Sedangkan bakteri yang dijadikan kontrol (tidak diberi perlakuan apapun/ tetap
dengan suhu ruang) pada pengamatan ini memiliki petumbuhan yang banyak (++). Pada
suhu ruang ini bakteri belum mengalami pertumbuhan yang tinggi, karena menurut
Dwijoseputro (1994). di bawah 40C diperkirakan bakteri beradapada fase lag, yaitu bakteri
masih beradaptasi dengan lingkungan.

DAPUS
Dwidjoseputro. 1994. Dasar-Dasar Mikrobiologi. Jakarta: Djambatan.

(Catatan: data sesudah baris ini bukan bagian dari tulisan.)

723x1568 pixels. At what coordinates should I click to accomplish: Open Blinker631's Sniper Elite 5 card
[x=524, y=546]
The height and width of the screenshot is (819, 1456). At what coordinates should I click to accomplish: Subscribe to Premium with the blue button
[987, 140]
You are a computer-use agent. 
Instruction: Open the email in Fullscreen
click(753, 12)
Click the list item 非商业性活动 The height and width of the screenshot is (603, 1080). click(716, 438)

Madigan, T.M., Martinko, J.M., Stahl, D.A., & Clark, D.P. 2012. Brock Biology of
Microorganisms. San Francisco: Pearson Education, Inc.

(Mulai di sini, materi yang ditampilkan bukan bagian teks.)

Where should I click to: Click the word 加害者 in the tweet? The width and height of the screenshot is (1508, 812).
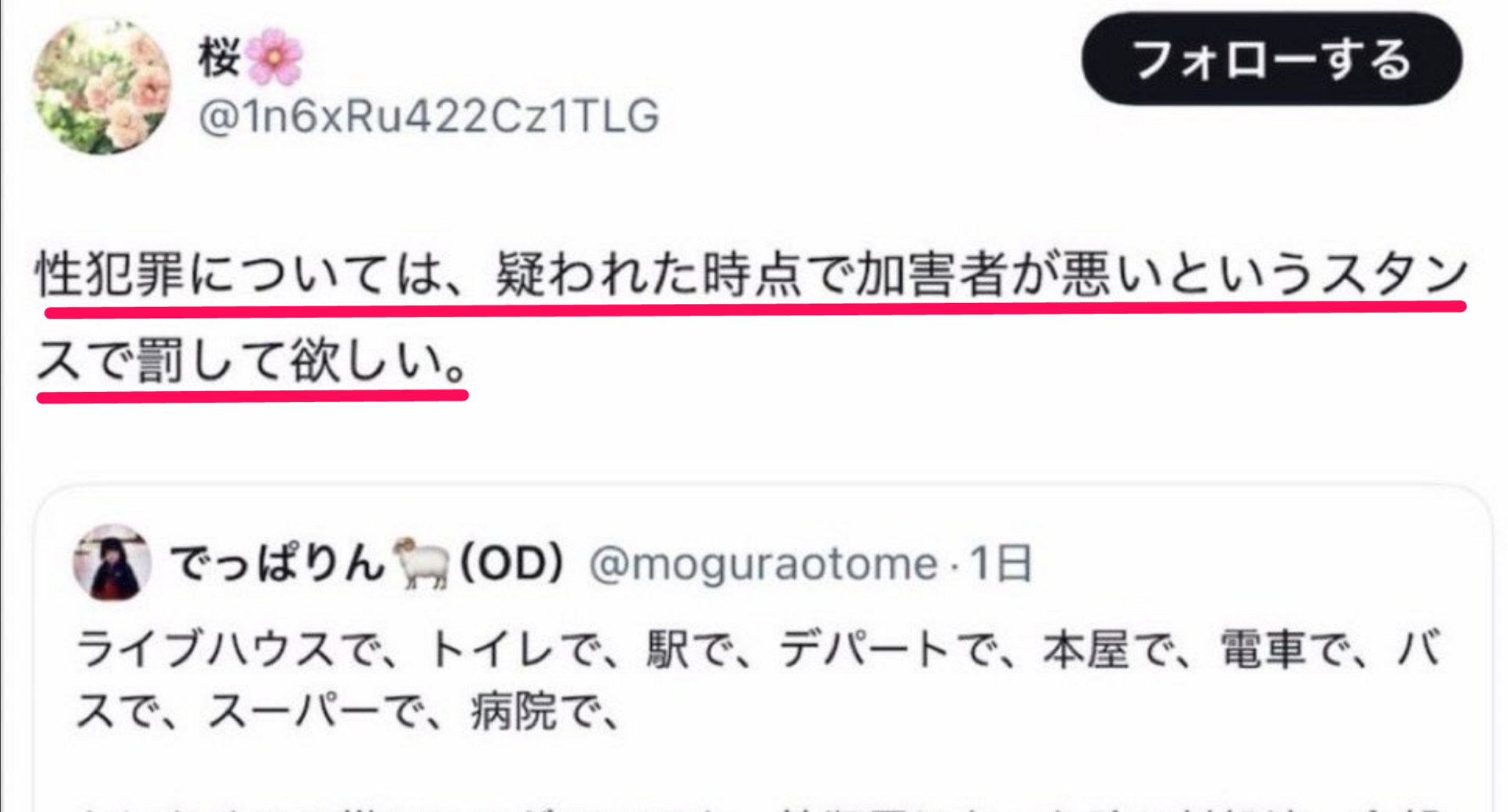pos(930,275)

Suharni, T., T , dkk. 2008. Mikrobiologi Umum. Yogyakarta: Penerbit Universitas


Atma Jaya.

Tarigan, J. 1988. Pengantar Mikrobiologi. Jakarta: Universitas Indonesia

Yusriah. & Nengah D.K. 2013. Pengaruh pH dan Suhu Terhadap Aktivitas Protease
Penicillium sp. Jurnal Sains Dan Seni POMITS, 2(1): 2337-3520.

Zeikus, J.G., C. Vieille., and A. Savchenko. 1998. Thermozymes: Biotechnology and


structure-function relationship. Extremophiles. 21: 179-183.